Further research is needed to elucidate the long-term health effects of gut colonisation by resistant bacteria at the individual level and at the community level. Without knowing this, it would be a mistake to discourage people from going into the sea and enjoying the activities that keep them fit and make them happy. However, the knowledge that doing water sports in the sea increases one’s risk of exposure to and colonisation by resistant bacteria might encourage water-users to avoid going into the sea at times when water quality is likely to be poor, for example after heavy rain when coastal water is more likely to contain greater numbers of bacteria from sewage and land run-off.

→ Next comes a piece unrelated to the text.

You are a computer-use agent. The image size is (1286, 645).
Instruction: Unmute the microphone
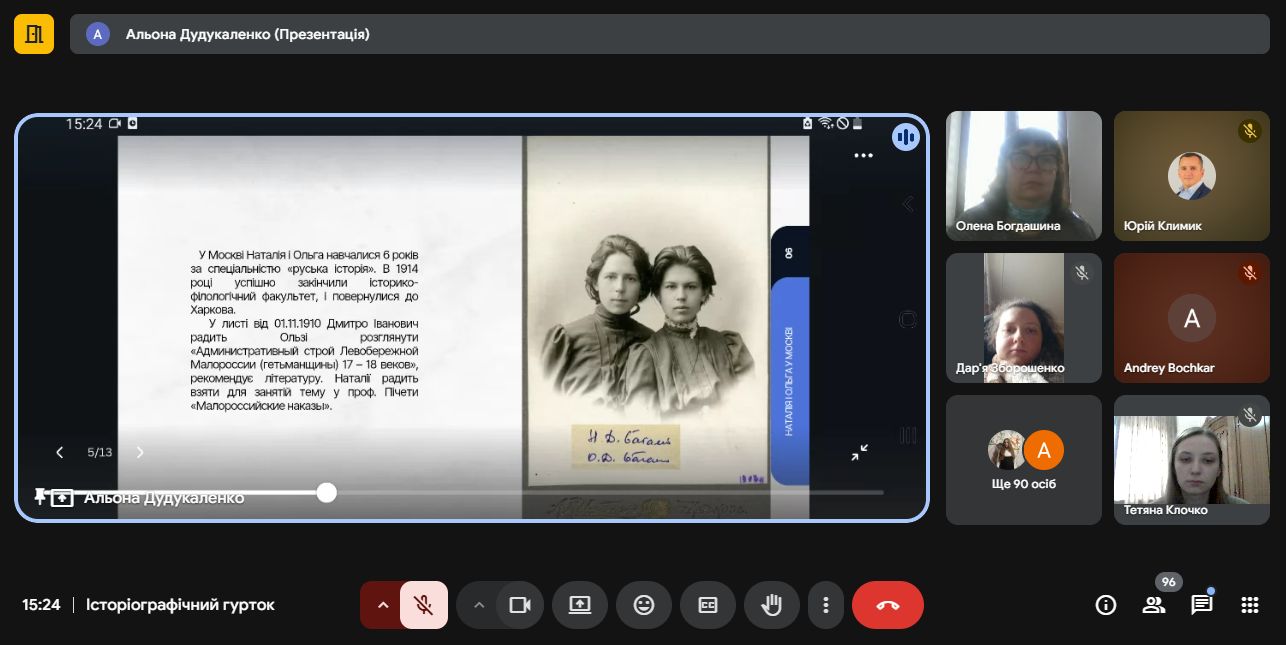click(424, 605)
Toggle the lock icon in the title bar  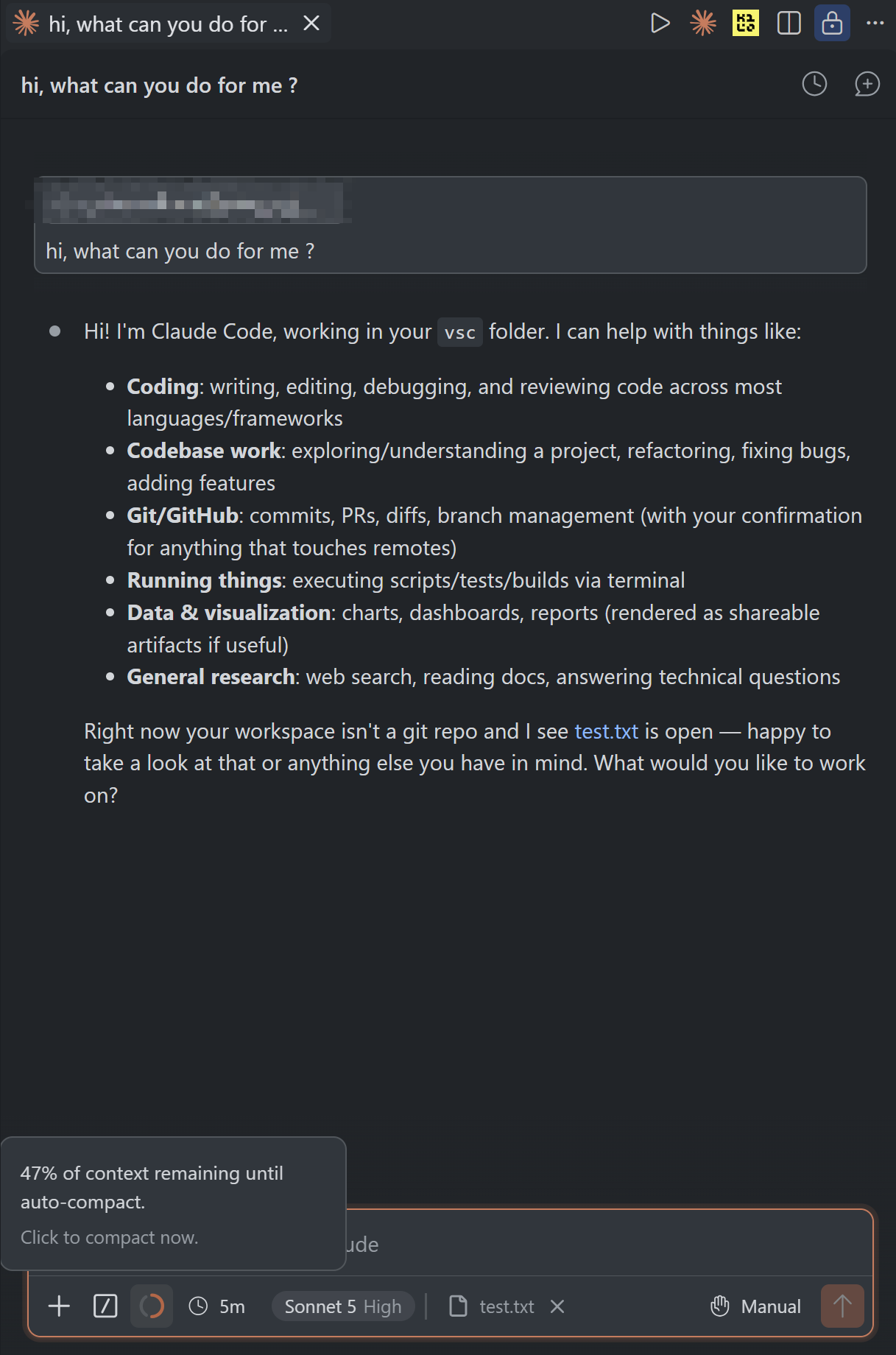pyautogui.click(x=832, y=24)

This study sheds light on the need for further studies on how resistant bacteria that are present in various environments are spread. Such studies are essential in order to develop evidence-based policies that will effectively protect people’s health.
We know that visiting and interacting with natural environments, like the sea, is good for our health and wellbeing, so it is in our best interests to protect these spaces from pollution so that we can maximise the health benefits of enjoying them while minimising the risks.
Dr Anne Leonard is an environmental epidemiologist and microbiologist at Exeter university. She works across disciplines to understand the presence and dissemination of antimicrobial resistant bacteria in natural environments, and the impact on human health resulting from exposure to resistant bacteria in natural environments.